Trade blocs and economic power shifts
The U.S. is re-positioning its foreign economic policy amid an emerging multipolar order defined by China, India, and the EU. Global growth is now regionally fragmented, while “friend-shoring” and technology sanctions dominate the new playbook.
Table 1. Global GDP Shares (%)
| Region | 2010 | 2020 | 2025 (f) |
|---|---|---|---|
| United States | 23.7 | 24.5 | 25.0 |
| China | 9.2 | 17.8 | 17.4 |
| EU | 22.0 | 17.1 | 16.6 |
| India | 2.6 | 3.7 | 4.5 |
Sources: IMF WEO 2025.
Table 2. U.S. Goods Trade by Region ($ B)
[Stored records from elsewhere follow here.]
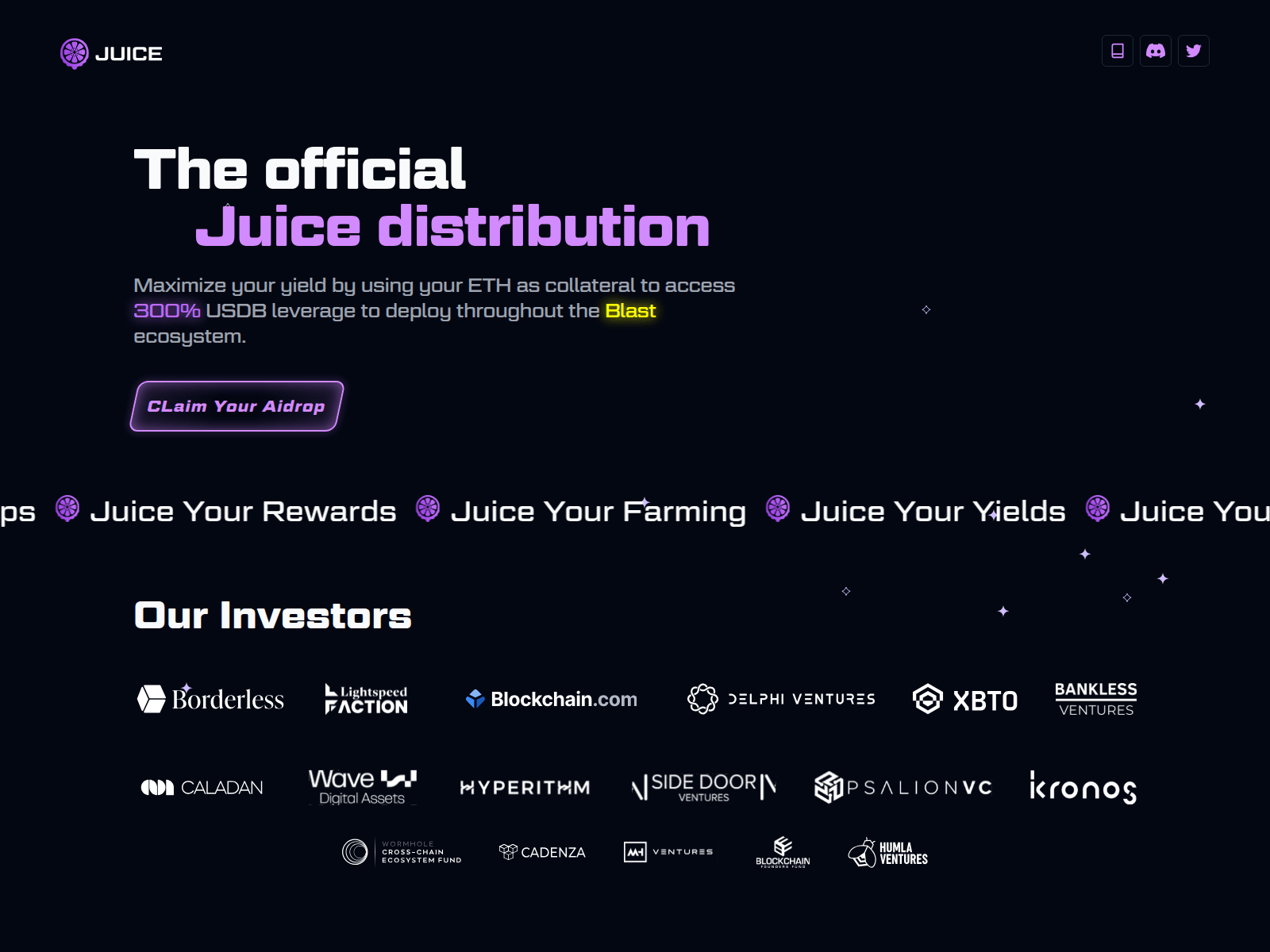
Task: Click the Blockchain.com diamond logo icon
Action: (476, 698)
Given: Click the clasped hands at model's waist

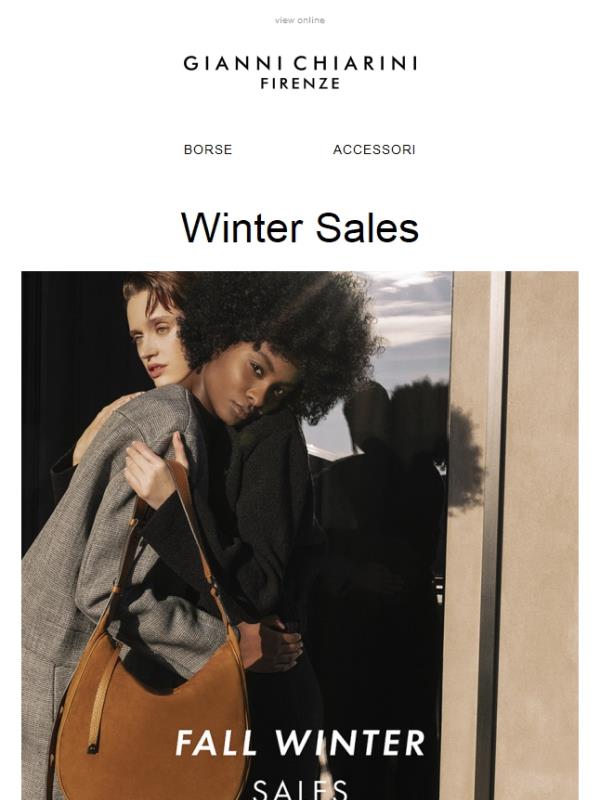Looking at the screenshot, I should (x=270, y=645).
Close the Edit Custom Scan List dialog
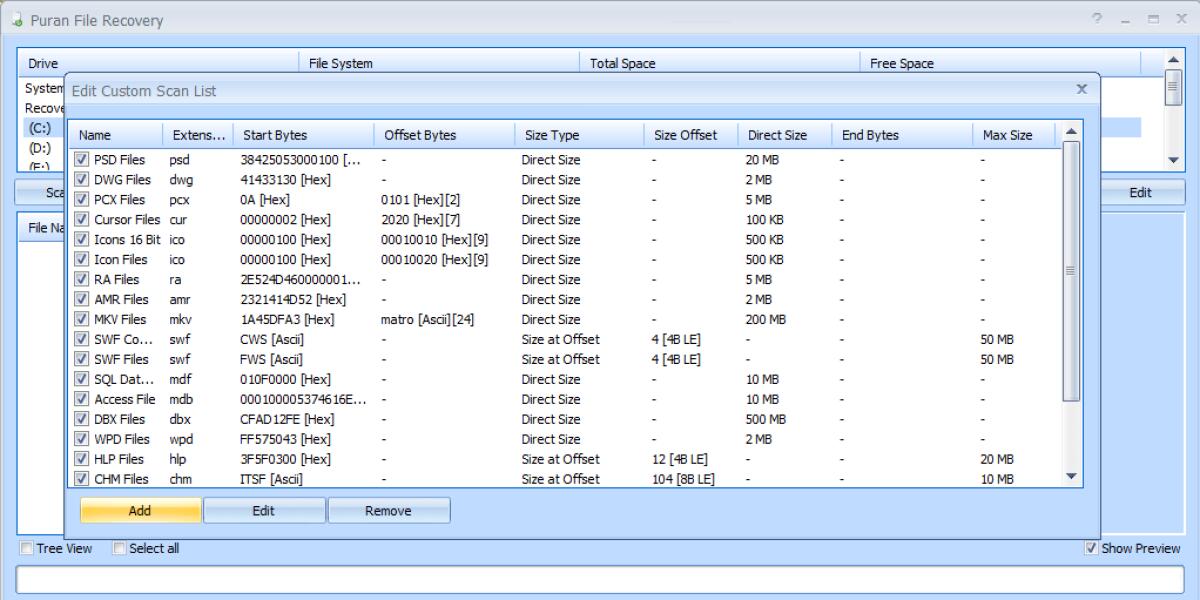1200x600 pixels. point(1081,88)
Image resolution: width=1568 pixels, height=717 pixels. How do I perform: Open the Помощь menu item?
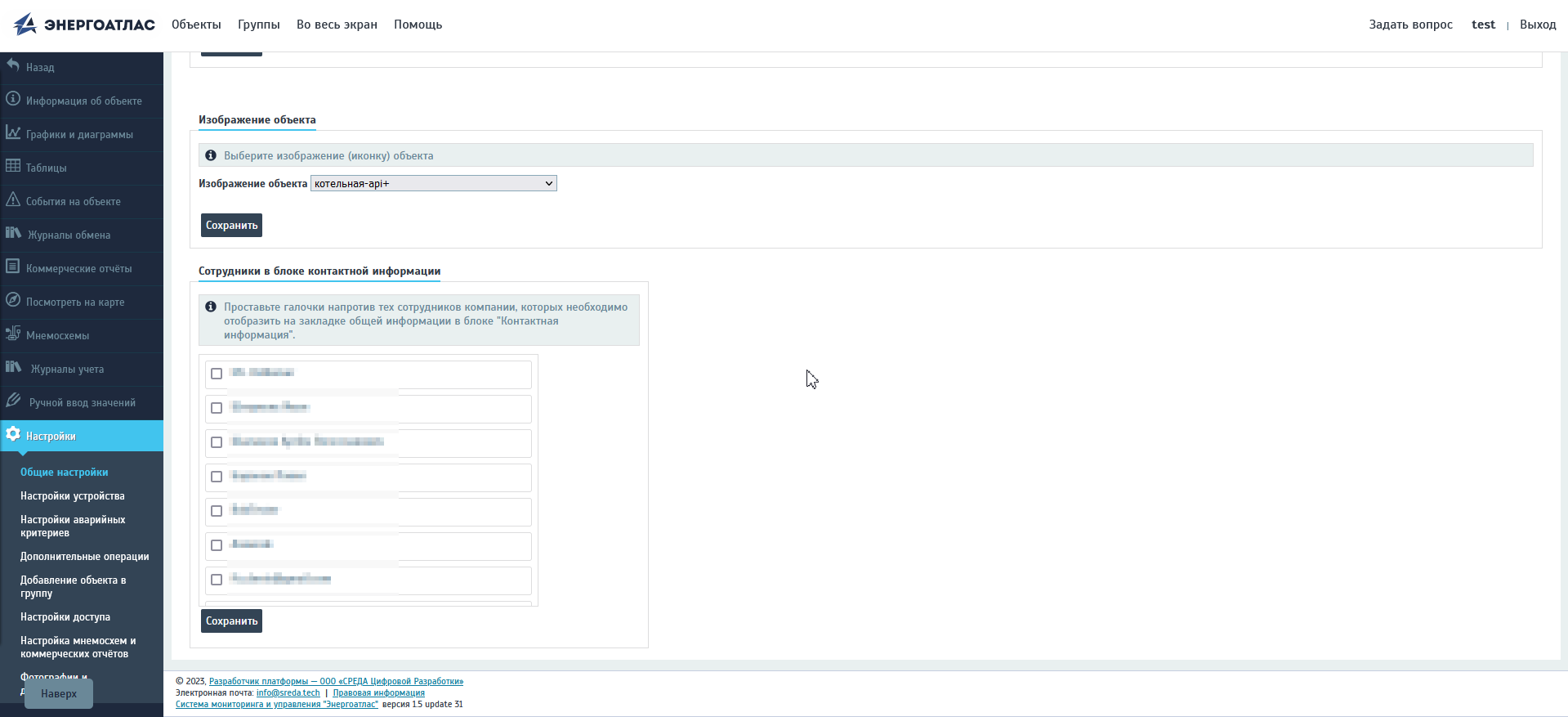tap(418, 25)
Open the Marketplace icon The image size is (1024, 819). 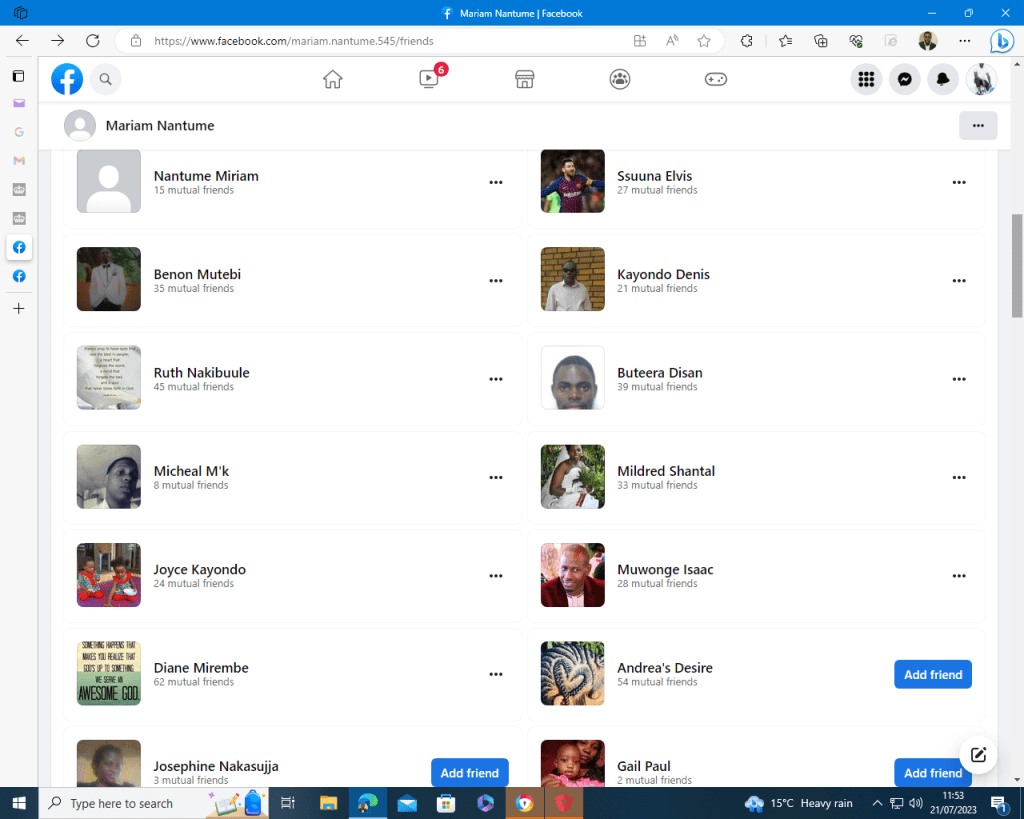(x=524, y=79)
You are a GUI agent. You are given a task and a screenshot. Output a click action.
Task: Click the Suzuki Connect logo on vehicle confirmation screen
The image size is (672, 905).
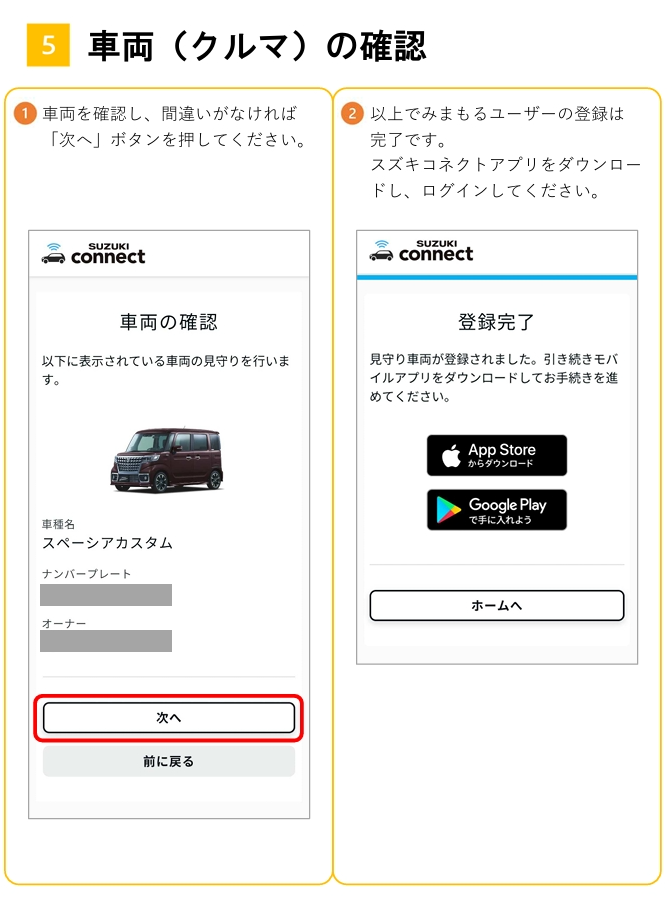(94, 254)
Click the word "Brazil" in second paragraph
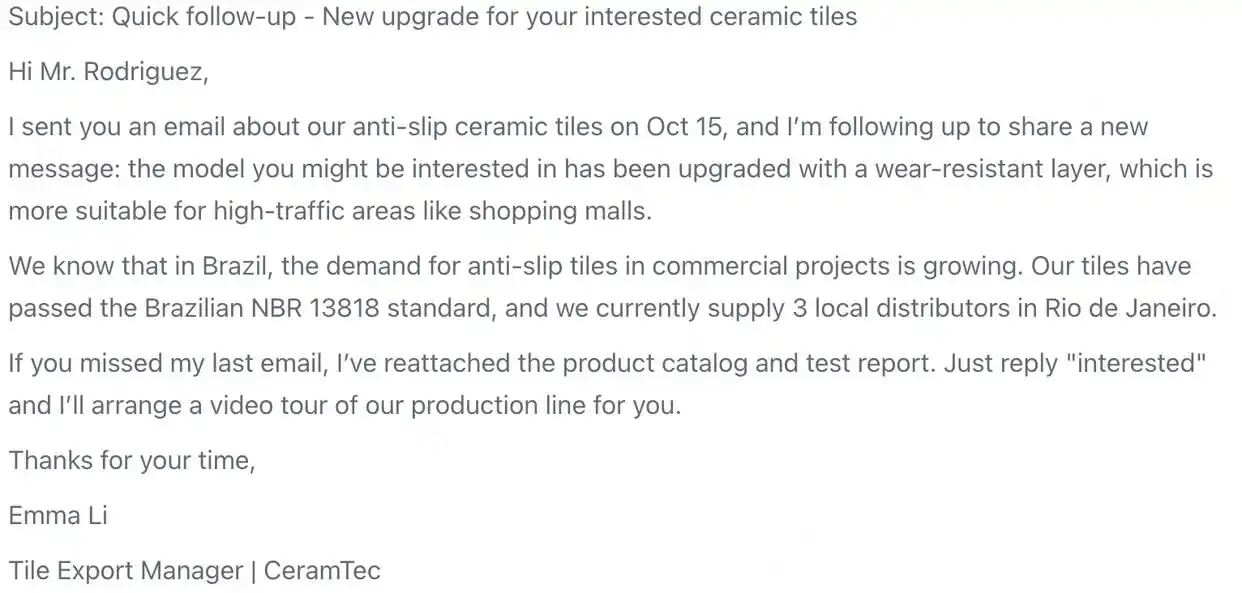Screen dimensions: 1242x593 coord(235,267)
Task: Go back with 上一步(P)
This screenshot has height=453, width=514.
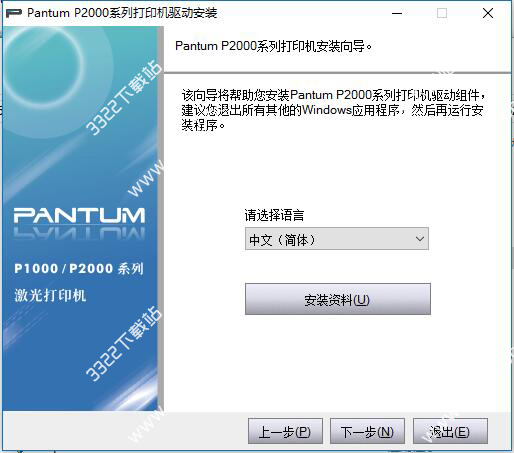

| Partner Block | Exports 2023 | Imports 2023 | Net Balance |
|---|---|---|---|
| North America (USMCA) | 723 | 860 | -137 |
| Asia (ex-China) | 320 | 405 | -85 |
| China | 152 | 429 | -277 |
| EU | 355 | 422 | -67 |
Sources: BEA Trade Accounts.
Strategic framing
Washington’s “economic security” agenda fuses supply-chain resilience with geopolitical alignment. The outcome: slower global trade growth but more stable alliances.
Leadership takeaway
Executives must anticipate regulatory divergence across blocs and embed geopolitical risk scoring into investment planning. Regional redundancy will define resilience.